5-HT7 receptors have been widely distributed in the brain and implicated in the pathogenesis of depression, anxiety, and pain. 5-HT7 receptors are expressed in dorsal horn of the spinal cord, mid brain, pons and medulla compatable with a role in the descending pain inhibitory mechanism. 5-HT7 receptors are also expressed in some part of gastrointestinal tissues. Using selective 5-HT7 receptor antagonist, SB 269970, we found that intrathecal administration of SB 269970, totally blocked systemically administered morphine, tramadol, cannabinoid and paracetamol-induced analgesia in tail flick test in mice. Other researchers reported the involvement of spinal 5-HT7 receptors in amitriptyline and nefopam-induced analgesia. Opioid and nonopioid swim stress induced analgesia (SIA) are commonly used to evaluate pain inhibitory pathways. We observed that intrathecal SB 269970 injection blocked both opioid and non-opioid type SIA. Dorsolateral funiculus lesion or denervation of the spinal serotonergic neurons by 5, 7-DHT resulted in a marked decrease in 5-HT7 receptor expression in the dorsal lumbar spinal cord, accompanied by inhibition of opioid and non-opioid type stress-induced analgesia.

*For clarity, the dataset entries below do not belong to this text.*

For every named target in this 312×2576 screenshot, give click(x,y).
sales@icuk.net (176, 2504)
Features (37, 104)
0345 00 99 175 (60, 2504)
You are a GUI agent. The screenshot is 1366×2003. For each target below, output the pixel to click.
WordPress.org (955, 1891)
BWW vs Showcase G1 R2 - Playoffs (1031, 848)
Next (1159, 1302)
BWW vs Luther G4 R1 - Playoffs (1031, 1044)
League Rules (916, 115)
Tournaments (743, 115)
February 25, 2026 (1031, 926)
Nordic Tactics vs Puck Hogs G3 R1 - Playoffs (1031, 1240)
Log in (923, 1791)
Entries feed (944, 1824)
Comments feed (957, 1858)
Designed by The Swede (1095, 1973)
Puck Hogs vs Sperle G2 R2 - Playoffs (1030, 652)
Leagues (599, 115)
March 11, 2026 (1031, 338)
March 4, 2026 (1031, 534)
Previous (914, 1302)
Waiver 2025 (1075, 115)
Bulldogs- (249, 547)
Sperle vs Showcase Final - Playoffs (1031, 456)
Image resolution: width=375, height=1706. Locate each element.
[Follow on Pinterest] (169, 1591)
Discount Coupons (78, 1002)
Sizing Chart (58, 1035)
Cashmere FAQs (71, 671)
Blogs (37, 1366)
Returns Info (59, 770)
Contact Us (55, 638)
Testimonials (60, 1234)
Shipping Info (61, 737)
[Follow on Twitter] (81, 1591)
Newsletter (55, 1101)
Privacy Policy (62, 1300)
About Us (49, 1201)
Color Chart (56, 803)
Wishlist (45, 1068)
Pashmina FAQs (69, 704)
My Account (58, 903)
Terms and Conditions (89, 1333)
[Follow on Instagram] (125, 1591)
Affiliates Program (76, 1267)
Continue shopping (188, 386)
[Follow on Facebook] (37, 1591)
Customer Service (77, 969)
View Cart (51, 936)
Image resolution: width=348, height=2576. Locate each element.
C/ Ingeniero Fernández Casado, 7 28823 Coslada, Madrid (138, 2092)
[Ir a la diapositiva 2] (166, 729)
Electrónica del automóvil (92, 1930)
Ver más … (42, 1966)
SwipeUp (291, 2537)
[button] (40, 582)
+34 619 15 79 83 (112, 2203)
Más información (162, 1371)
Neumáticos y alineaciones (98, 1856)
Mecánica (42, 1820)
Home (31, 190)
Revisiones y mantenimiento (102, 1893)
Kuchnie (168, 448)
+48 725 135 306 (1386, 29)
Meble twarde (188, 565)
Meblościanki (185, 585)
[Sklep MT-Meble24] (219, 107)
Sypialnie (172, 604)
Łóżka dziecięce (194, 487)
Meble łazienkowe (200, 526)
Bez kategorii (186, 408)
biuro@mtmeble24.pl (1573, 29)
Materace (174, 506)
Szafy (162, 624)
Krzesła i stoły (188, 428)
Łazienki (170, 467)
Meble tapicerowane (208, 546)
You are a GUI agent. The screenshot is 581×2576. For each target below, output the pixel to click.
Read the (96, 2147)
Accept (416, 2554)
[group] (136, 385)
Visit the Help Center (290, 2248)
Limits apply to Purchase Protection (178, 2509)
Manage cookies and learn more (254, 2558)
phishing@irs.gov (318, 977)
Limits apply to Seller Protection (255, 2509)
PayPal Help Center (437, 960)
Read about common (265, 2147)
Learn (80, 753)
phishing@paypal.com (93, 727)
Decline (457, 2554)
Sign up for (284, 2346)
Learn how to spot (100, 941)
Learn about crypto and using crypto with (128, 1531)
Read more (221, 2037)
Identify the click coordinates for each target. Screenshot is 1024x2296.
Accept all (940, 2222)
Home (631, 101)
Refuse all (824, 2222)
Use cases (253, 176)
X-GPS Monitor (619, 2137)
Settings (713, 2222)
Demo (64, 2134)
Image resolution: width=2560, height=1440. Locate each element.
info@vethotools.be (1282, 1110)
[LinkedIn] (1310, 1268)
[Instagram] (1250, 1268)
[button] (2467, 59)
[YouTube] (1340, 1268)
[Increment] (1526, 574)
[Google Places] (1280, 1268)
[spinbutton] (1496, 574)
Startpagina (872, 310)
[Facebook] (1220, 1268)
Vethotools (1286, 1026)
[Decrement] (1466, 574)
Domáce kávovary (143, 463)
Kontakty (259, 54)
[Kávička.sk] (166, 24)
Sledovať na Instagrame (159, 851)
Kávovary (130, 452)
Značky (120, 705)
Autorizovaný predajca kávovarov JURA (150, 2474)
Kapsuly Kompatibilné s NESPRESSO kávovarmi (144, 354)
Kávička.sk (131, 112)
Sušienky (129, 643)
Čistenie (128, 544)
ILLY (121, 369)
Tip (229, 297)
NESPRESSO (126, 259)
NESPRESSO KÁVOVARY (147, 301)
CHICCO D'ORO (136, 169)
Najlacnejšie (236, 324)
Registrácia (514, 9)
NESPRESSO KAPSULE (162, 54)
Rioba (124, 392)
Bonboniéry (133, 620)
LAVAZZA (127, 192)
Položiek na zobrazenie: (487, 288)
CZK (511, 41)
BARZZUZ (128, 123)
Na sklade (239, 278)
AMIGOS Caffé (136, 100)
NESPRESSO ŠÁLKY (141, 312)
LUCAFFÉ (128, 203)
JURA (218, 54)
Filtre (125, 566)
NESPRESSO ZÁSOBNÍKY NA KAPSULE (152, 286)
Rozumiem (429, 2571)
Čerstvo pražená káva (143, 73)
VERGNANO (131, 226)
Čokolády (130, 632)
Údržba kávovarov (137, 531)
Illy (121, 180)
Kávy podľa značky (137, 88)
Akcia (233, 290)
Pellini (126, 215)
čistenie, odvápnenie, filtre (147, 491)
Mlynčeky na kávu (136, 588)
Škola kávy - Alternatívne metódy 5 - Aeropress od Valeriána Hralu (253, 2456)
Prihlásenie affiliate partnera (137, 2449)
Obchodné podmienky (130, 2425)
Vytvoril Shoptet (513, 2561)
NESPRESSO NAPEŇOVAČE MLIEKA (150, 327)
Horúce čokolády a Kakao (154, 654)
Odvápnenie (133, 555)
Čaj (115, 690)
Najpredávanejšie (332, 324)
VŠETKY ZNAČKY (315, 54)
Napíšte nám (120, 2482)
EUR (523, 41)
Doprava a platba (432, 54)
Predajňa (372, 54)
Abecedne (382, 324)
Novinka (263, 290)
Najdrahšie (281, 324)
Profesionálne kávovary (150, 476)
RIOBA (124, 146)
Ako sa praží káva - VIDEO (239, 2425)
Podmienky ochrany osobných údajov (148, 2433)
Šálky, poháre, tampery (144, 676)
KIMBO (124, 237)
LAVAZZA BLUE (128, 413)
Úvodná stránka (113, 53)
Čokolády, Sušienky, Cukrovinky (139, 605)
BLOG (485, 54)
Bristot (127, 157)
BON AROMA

We found that systemic and spinally administered 5-HT7 receptor agonists, LP 44 or AS 19 blocked acetic acid-induced writhing test, a visceral inflammatory pain model, reversed by SB 269970 pretreatment. In conclusion, clinically approved analgesic drugs including morphine, tramadol, cannabinoids, paracetamol, and amitriptyline produce antinociception involving, mimicking, at least in part, the 5-HT7 mediated brain circuitry responsible for SIA. Pharmacological targeting of 5-HT7 receptor mediated pain inhibitory mechanisms seems to be a new therapeutic alternative for the treatment of inflammatory visceral pain.

Biography :

Ahmet Dogrul has completed his MD degree at the age of 24 years from Gulhane Academy of Medicine and got pharmacology specialist degree at 30 years at the same institute. He did postdoctoral studies at Arizona University. He is the director of pharmacology department and Pain Research Center of Gulhane Academy of Medicine. He has published more than 35 papers in peer reviewed international journals with 1200 citations.